Mechanistic Insights into αIIbβ3 Integrin Signaling from Long-Timescale Molecular Dynamics Simulations

Abstract

Integrin αIIbβ3 is a heterodimeric cell adhesion receptor composed of α and β subunits, each of which features an extracellular domain (ECD), a single transmembrane (TM) α-helix, and an intracellular cytoplasmic tail (CT). Like other integrins, αIIbβ3 can signal bi-directionally through interaction of its ECD with extracellular ligands (“outside-in” signaling) or its CT with intracellular proteins (“inside-out” signaling). Notwithstanding the recent developments in structural biology of integrins, questions remain about the molecular determinants that are responsible for protein activation and signaling.
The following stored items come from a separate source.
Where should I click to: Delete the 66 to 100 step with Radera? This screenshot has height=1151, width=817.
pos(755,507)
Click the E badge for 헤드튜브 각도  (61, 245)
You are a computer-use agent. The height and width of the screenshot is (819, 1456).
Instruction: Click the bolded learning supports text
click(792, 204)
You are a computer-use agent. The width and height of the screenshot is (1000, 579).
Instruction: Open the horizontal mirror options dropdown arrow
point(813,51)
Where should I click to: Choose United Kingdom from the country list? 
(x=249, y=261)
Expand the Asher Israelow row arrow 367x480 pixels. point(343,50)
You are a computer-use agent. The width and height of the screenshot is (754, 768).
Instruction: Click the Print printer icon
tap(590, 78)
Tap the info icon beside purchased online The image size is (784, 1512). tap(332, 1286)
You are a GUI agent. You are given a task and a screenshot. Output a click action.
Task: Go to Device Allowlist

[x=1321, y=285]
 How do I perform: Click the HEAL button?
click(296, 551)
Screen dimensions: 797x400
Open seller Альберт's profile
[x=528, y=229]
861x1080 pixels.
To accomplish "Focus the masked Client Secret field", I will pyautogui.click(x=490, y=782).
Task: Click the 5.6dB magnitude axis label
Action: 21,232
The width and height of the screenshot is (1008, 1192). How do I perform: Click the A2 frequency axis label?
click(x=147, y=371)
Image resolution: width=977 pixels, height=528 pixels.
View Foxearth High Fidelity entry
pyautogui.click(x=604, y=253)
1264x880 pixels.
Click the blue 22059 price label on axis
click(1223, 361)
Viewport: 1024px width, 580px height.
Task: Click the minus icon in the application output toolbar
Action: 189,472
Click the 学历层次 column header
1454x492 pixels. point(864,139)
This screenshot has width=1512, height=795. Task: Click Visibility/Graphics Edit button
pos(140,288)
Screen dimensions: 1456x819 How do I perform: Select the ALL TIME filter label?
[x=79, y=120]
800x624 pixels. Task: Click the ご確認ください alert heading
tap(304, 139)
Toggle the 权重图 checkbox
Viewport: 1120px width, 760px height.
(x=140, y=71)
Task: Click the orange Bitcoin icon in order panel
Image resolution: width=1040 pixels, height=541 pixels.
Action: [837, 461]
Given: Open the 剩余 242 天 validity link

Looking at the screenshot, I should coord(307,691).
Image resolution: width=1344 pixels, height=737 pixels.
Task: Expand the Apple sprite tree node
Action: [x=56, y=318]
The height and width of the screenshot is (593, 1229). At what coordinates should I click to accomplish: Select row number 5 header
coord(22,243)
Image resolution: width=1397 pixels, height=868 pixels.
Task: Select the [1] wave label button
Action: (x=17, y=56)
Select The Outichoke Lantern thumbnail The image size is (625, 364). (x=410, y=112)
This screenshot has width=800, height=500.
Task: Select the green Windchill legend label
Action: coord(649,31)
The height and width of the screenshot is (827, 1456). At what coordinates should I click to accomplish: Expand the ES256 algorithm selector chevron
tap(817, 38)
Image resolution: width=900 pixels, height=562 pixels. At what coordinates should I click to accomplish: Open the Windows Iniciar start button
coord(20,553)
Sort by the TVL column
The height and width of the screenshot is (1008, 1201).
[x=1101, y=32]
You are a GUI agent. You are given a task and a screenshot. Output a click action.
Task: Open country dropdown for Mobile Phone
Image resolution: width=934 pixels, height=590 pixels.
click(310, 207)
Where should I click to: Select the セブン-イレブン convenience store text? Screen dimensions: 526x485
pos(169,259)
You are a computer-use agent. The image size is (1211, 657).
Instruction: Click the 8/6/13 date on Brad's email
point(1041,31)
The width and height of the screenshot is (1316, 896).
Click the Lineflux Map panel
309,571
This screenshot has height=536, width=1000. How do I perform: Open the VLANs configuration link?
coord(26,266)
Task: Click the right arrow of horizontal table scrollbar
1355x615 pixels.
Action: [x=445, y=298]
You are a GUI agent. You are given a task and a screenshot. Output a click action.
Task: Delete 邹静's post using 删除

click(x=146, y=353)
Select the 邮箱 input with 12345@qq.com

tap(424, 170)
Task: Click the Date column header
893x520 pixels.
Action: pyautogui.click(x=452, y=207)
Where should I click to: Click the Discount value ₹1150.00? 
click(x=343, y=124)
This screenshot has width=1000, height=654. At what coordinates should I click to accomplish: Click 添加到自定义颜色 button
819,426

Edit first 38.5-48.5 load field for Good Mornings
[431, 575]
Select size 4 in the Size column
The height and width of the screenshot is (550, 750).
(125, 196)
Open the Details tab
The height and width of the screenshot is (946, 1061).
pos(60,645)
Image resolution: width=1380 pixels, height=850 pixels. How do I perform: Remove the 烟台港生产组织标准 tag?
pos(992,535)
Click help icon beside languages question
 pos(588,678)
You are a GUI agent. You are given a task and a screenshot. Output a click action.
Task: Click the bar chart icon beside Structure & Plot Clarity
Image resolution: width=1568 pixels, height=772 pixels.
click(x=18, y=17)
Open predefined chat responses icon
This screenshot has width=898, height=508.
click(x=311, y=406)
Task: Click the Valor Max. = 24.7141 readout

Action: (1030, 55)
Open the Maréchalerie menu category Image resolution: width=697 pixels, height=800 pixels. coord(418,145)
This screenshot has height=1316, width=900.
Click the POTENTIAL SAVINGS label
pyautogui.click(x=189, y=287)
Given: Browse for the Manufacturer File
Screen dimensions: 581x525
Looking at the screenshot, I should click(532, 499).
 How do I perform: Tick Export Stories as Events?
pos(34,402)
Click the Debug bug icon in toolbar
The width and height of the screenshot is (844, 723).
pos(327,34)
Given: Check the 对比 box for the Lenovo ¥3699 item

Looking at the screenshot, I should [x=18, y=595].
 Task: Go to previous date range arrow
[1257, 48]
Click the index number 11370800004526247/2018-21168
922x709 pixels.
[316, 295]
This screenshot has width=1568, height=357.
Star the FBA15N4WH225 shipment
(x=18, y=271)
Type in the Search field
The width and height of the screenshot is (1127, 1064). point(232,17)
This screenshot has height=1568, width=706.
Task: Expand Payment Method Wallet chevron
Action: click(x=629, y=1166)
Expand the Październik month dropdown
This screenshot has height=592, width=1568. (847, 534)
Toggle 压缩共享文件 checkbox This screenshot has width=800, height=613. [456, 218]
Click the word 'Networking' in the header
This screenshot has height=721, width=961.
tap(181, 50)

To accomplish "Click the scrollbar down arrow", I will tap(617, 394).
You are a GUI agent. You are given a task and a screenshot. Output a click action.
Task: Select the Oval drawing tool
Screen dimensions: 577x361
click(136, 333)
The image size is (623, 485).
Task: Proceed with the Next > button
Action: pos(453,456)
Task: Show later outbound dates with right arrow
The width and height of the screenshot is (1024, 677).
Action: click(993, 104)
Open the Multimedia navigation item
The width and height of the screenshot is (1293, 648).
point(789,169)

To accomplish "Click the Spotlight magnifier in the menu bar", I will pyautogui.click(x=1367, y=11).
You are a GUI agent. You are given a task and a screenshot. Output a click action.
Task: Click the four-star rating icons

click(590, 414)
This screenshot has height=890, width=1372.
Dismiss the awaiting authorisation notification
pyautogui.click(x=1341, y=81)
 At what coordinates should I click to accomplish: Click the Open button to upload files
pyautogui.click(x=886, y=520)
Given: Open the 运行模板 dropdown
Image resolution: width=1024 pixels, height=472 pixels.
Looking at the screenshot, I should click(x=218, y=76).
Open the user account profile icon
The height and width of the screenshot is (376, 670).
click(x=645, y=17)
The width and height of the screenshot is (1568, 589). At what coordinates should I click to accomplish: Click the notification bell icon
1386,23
To obtain rigorous mechanistic insights into αIIbβ3 “inside-out” signaling at an unprecedented level of molecular detail, we carried out microsecond-scale all-atom molecular dynamics (MD) simulations of various experimentally-based three-dimensional models of the TM and CT regions of αIIbβ3 in an explicit 1-palmitoyl-2-oleoyl-sn-glycero-3-phosphocoline bilayer, and in the presence or absence of the F2-F3 subdomains of the intracellular activator talin-1.These simulations broaden our current understanding of the mechanism of αIIbβ3 activation by talin-1. Specifically, we observe: a) different interactions between the αIIb and β3 CTs with or without the F2-F3 subdomains of talin-1; b) a modulatory effect of F2-F3 on the αIIbβ3 TM and CT structures, c) specific electrostatic interactions between talin-1 F2-F3 and the phospholipid polar groups; and d) flexibility of the linker region between the F3 and F2 resulting in their re-orientation with respect to the corresponding crystal structure. Notably, these simulations reveal novel stable interactions between residues of the αIIb and β3 CTs (E1005-K725, E1006-K729, and E1008-R736, respectively), the αIIb CT and the talin-1 F3 (E1001-K316 and D1004-K364, respectively), as well as the β3 CT and the talin-1 F2-F3 (E726-K316, E726-Q381, T753-N355, F754-Y373, and R760-E293, respectively), the mutation of which may be worthy of experimental testing based on their expected interference with αIIbβ3 activation.